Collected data
------------------------------------------------

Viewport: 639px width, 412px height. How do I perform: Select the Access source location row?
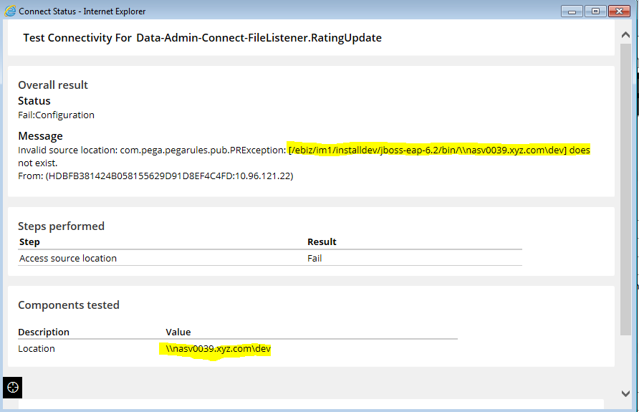click(68, 258)
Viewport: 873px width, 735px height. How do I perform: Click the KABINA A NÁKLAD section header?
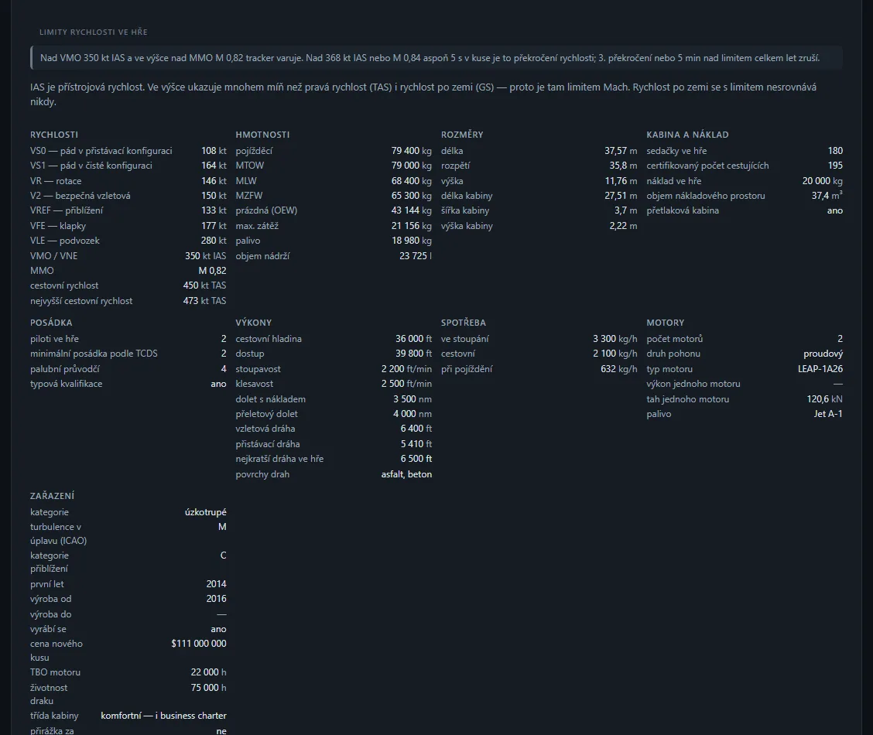click(x=687, y=135)
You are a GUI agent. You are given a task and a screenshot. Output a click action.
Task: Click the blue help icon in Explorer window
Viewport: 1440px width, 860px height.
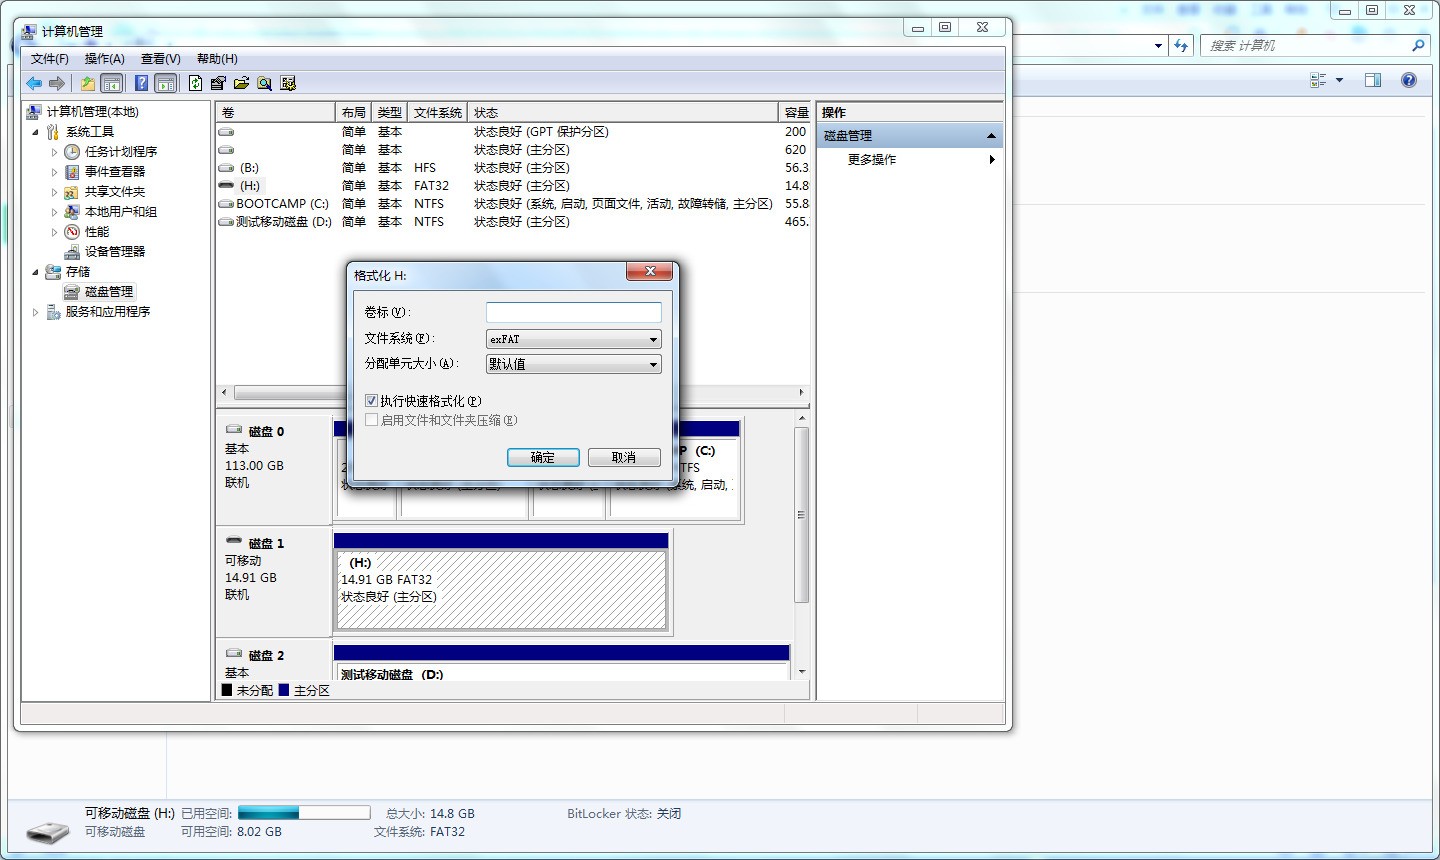click(x=1408, y=80)
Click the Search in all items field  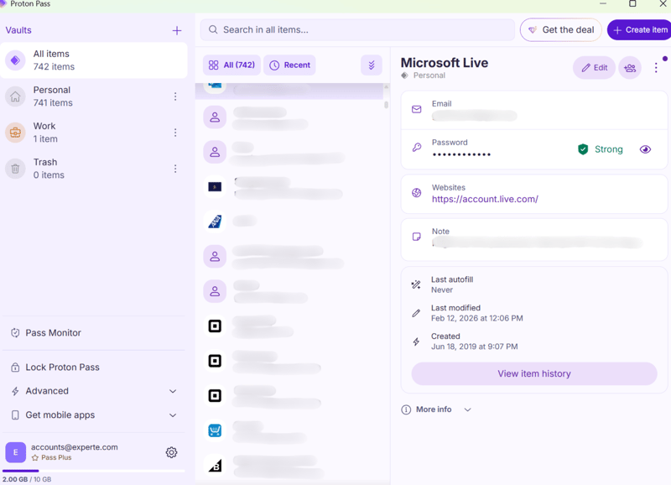pyautogui.click(x=357, y=29)
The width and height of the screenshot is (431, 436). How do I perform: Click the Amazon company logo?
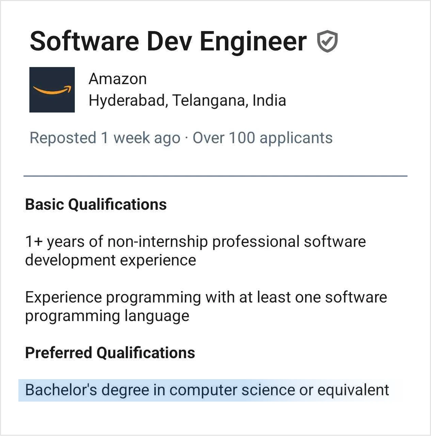pos(52,90)
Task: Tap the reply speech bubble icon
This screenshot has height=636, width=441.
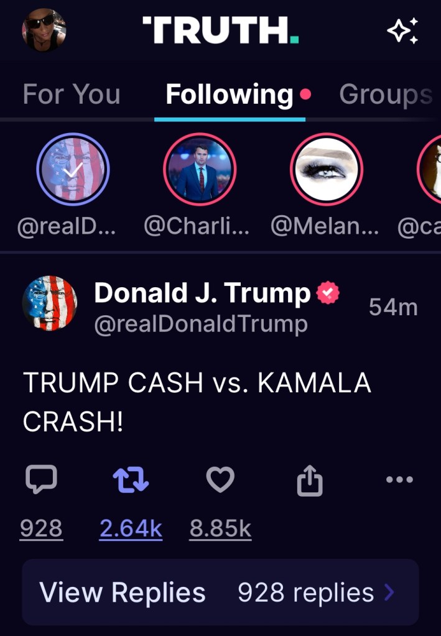Action: coord(41,480)
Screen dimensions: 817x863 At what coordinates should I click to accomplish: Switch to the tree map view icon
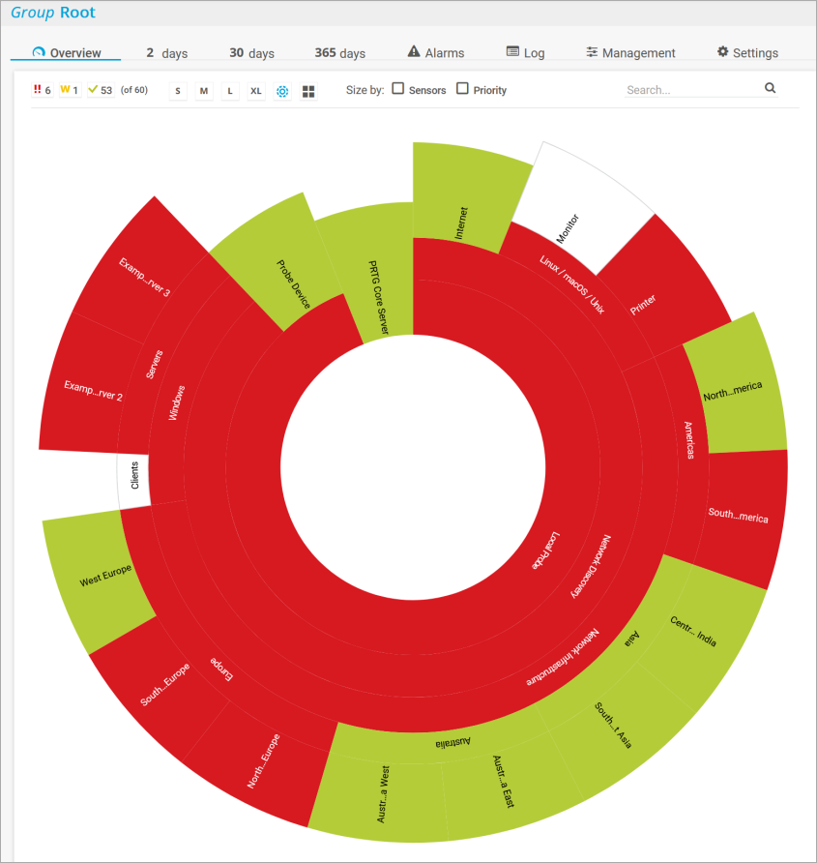point(308,91)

------------------------------------------------

● **Work required**:
Every line from the one containing "Task: Tap the reply speech bubble icon" through the last line of the data is to be retyped exactly, with nothing added and no pictures included.

● **Answer to the problem**:
Task: Tap the reply speech bubble icon
This screenshot has height=636, width=441.
Action: coord(41,480)
Screen dimensions: 817x863 At what coordinates should I click to accomplish: Switch to the tree map view icon
point(308,91)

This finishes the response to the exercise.